Así, cada una a su turno, las tres mujeres tienen un monólogo que dicen casi de cara al espectador.
Ingrid cuenta su miserable vida y en un registro “patético” sus años idos y “fallados”, no hacen más que provocar una risa llena de angustia. Poblado de citas “arcaicas”, populares y televisivas (por ejemplo cuando cuenta su amistad con Hanke de la tienda Los Amigos, una emblemática casa de ropa de Villa Urquiza que ya no existe más pero que en su momento vestía a Mirta Legrand) el monólogo de Martínez (la doctora mala de la novela Resistiré) resulta uno de los mejores momentos de la obra.

Luisa también hace lo propio cuando a las palabras las acompaña con la mostración de los dedos que le facilitan el vómito aliviador, o cuando evoca un recuerdo temprano de sus ocho años: el día que vio a la lengua de su madre enlazarse con la lengua de otra mujer, con la de la mamá de una compañerita del colegio.

Ingrid -con un humor corrosivo- nos relata un pasado espantoso. Luisa -en un registro más sombrío- nos confronta con una perspectiva aún peor: lo nuevo está podrido de antemano, desde temprano, desde siempre. A Ingrid la felicidad parece habérsele escapado. Luisa nunca la conoció.

La abuela, que ha quemado viva a sus dos hermanas con un calentador y ha sobrevivido, seguirá siendo la sobreviviente de esta multitud perversa de mujeres, como las define el autor. Porque al final de la obra, cuando otra vez la historia se repita (pero esta vez con un calefón en lugar de un calentador) la explosión se llevará solo a Ingrid y a Luisa.

La abuela es -paradójicamente- la que menos podrida tiene la carne: Ingrid no se atreve a ella, Luisa se la arranca. La abuela en cambio -con su piel de chancho transplantada, con su vestido negro soñando ser Rita Hayworth, desobedeciendo la cantidad de galletitas diarias sugeridas por el médico- sabe de metamorfosis, de pieles, de cuerpos entregados. La abuela es -como el director afirma respecto de su propia abuela- la que sirve, y la que “sirve tanto”.

Acaso una mirada hacia atrás de Muscari, un homenaje en color sepia y “sabor María Aurelia”, un rescate de lo amarillento ante tanta posmodernidad difusa, poco inteligente, “quemada”.

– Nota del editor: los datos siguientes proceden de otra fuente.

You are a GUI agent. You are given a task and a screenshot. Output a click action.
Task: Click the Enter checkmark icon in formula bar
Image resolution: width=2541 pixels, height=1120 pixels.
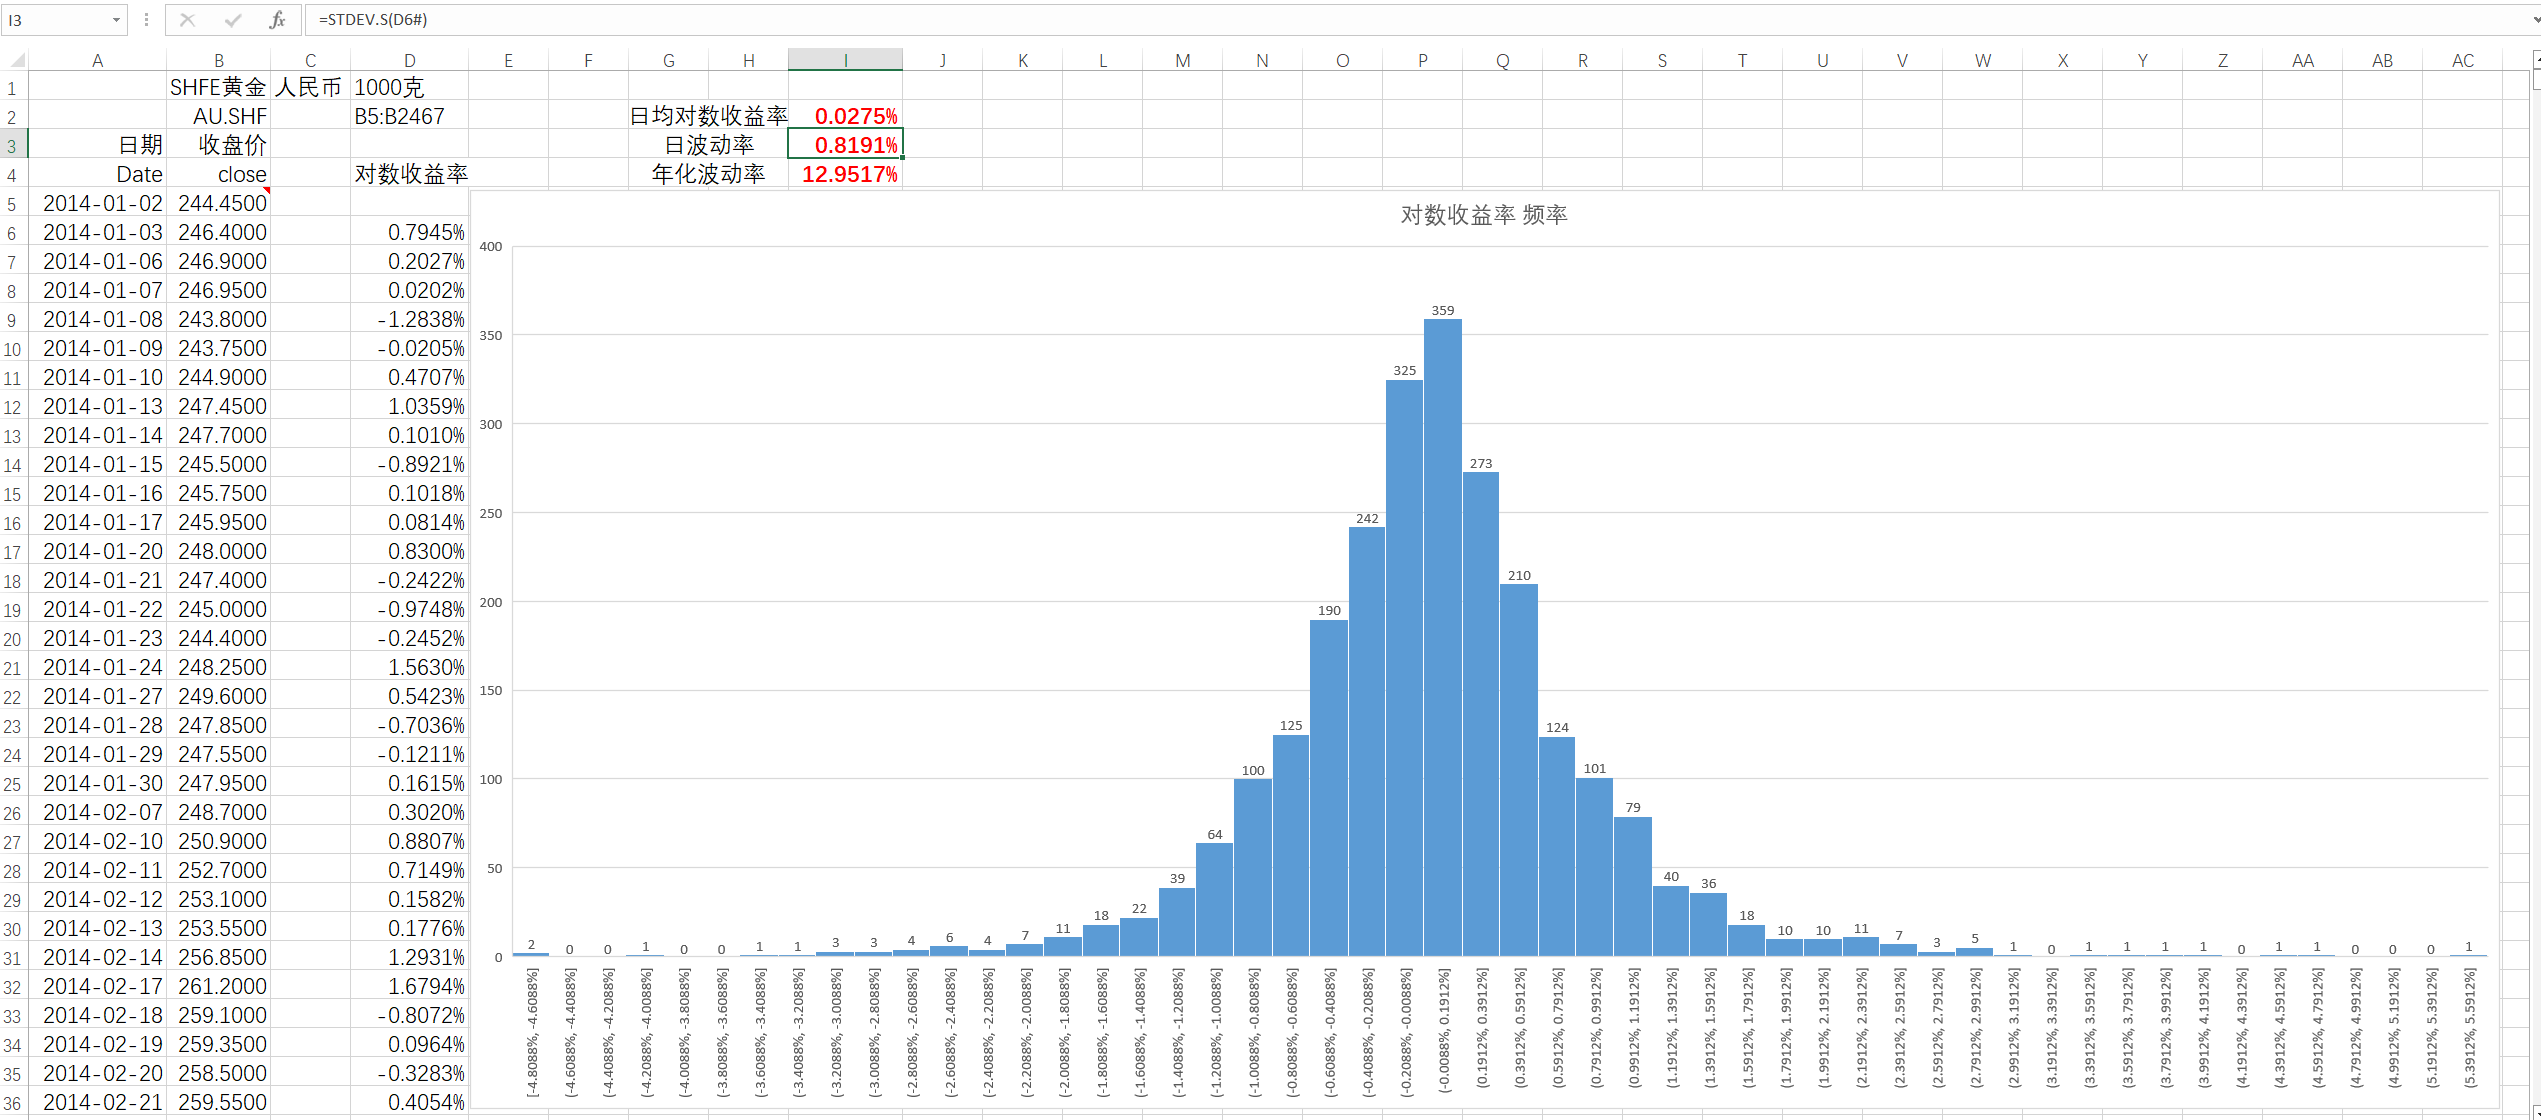coord(232,20)
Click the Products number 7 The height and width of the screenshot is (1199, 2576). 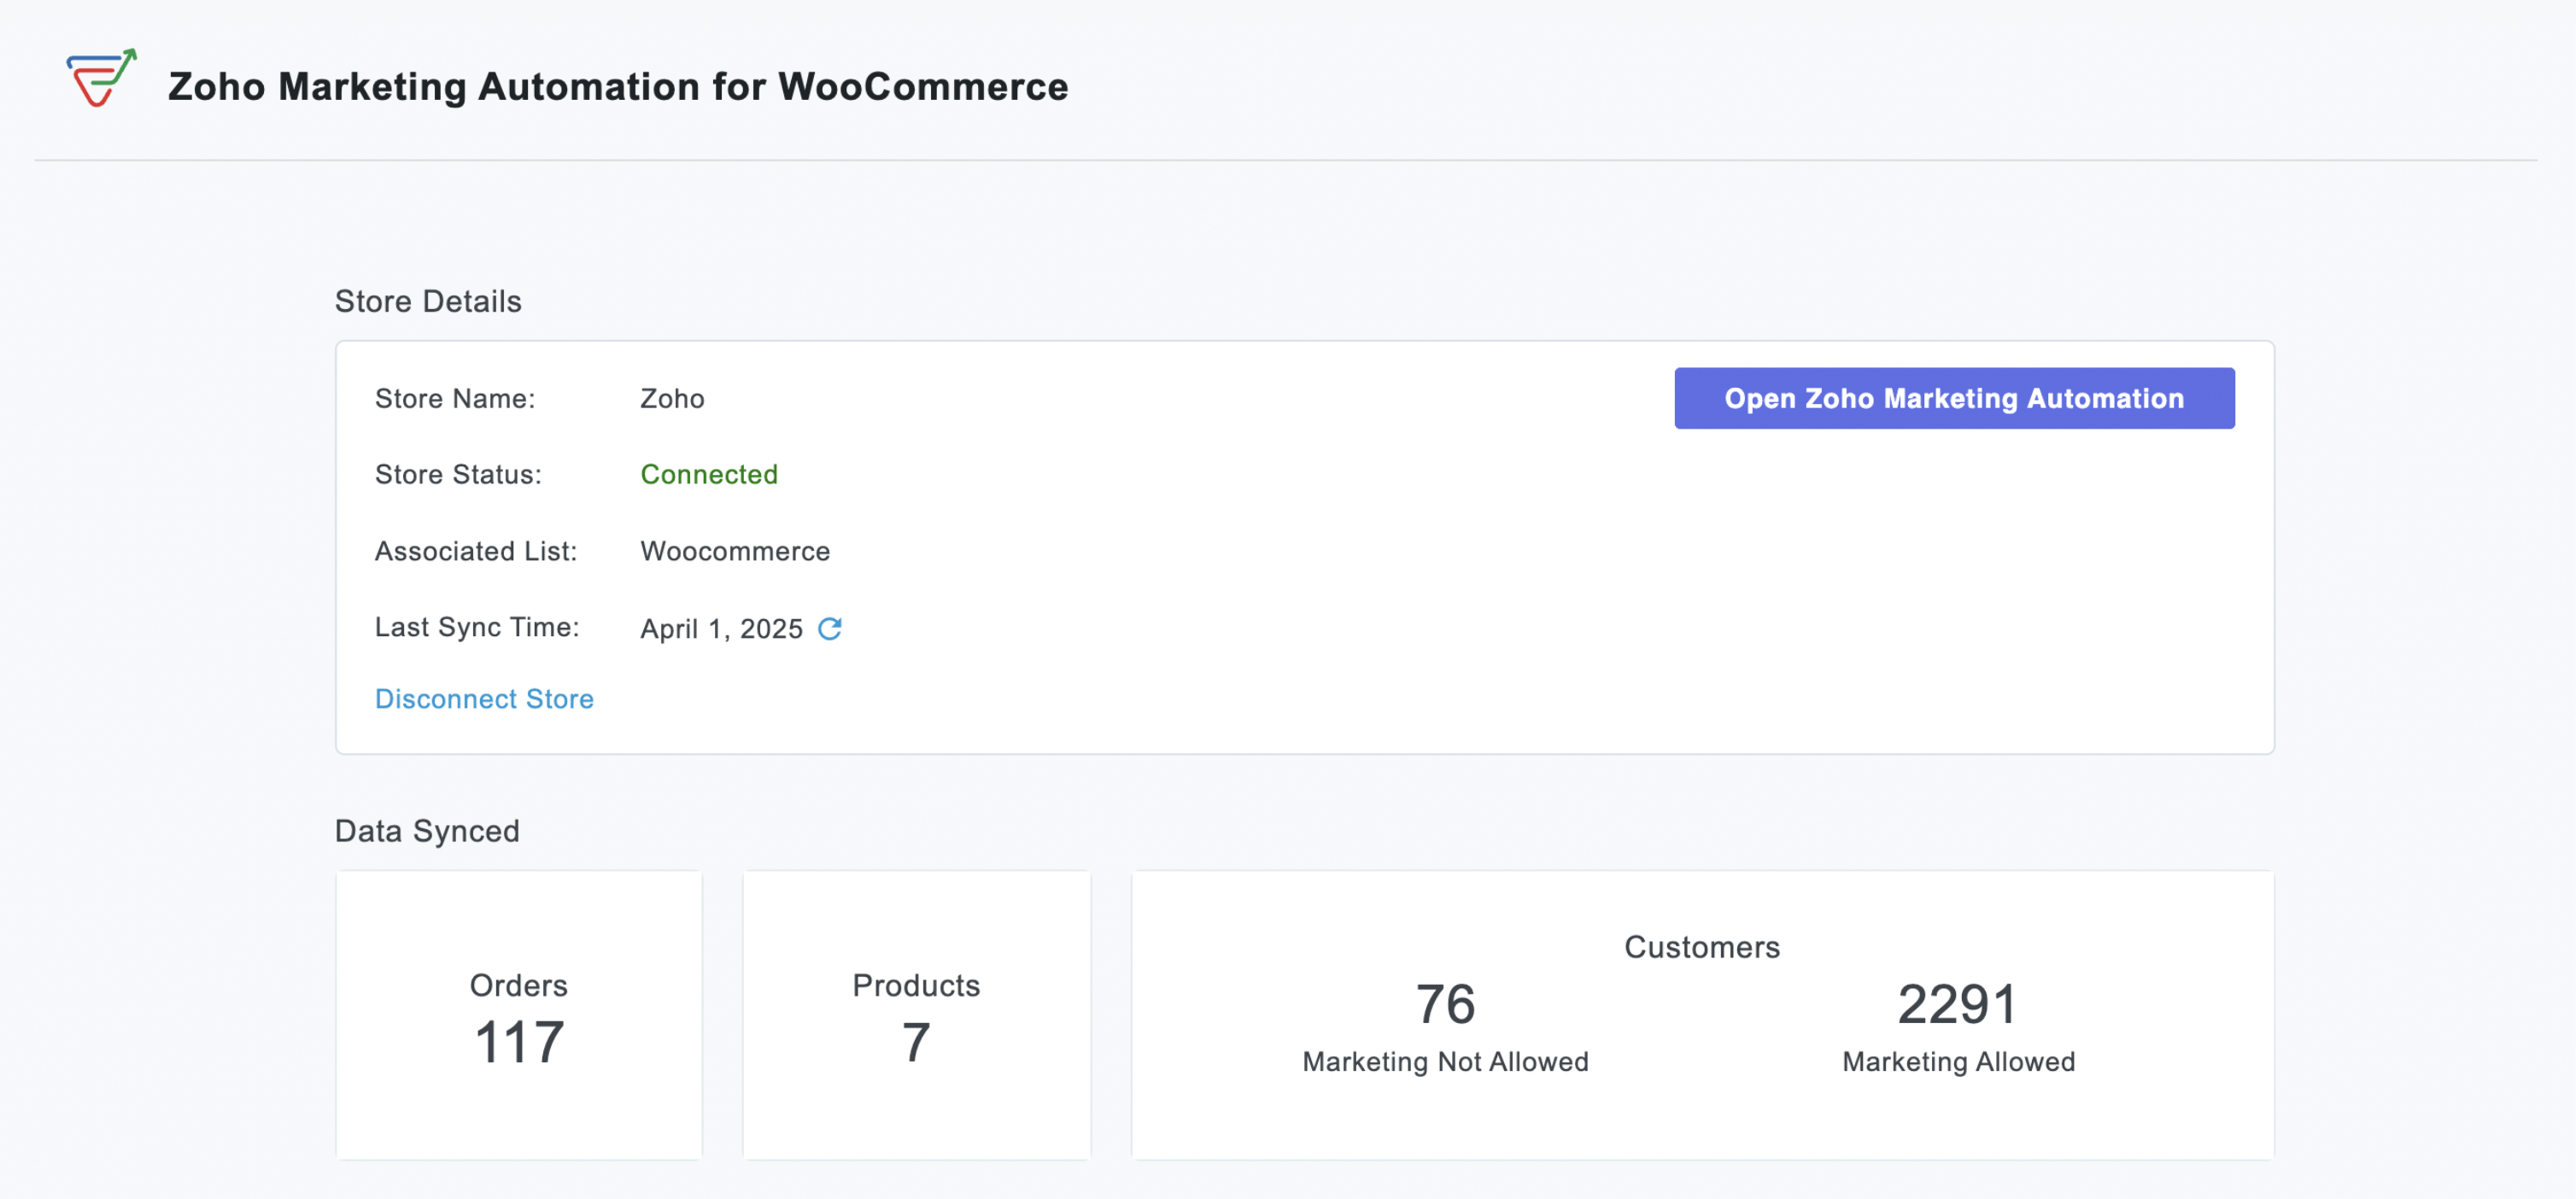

Un homenaje a lo Muscari, claro está. Si en la exitosa Nunca estuviste tan adorable (ahora repuesta en un teatro comercial) Javier Daulte homenajeaba también a su abuela pero desde la inocencia y desde una mirada amorosa, acá el homenaje adquiere el gesto de una mirada corrompida y patética. Si en Daulte existe un final reparador a puro blanco, en Muscari sólo existe un rojo de sangre, de fuego, de abuela. Si allí la abuela era adorable, aquí es la gozosa asesina de cuices, de hermanas, de hija y de nieta.

María Aurelia Bisutti - en una sorpresiva actuación- se burla también ella del olor a podrido del ambiente. La audacia la alcanza: poco tiene que ver con esas señoras que salen de la sala un tanto escandalizadas porque la nieta se depila la vagina en escena o porque la madre ve (y hace ver a los espectadores) películas de sexo explícito.

La abuela se ha “regenerado”. Y no sólo la piel.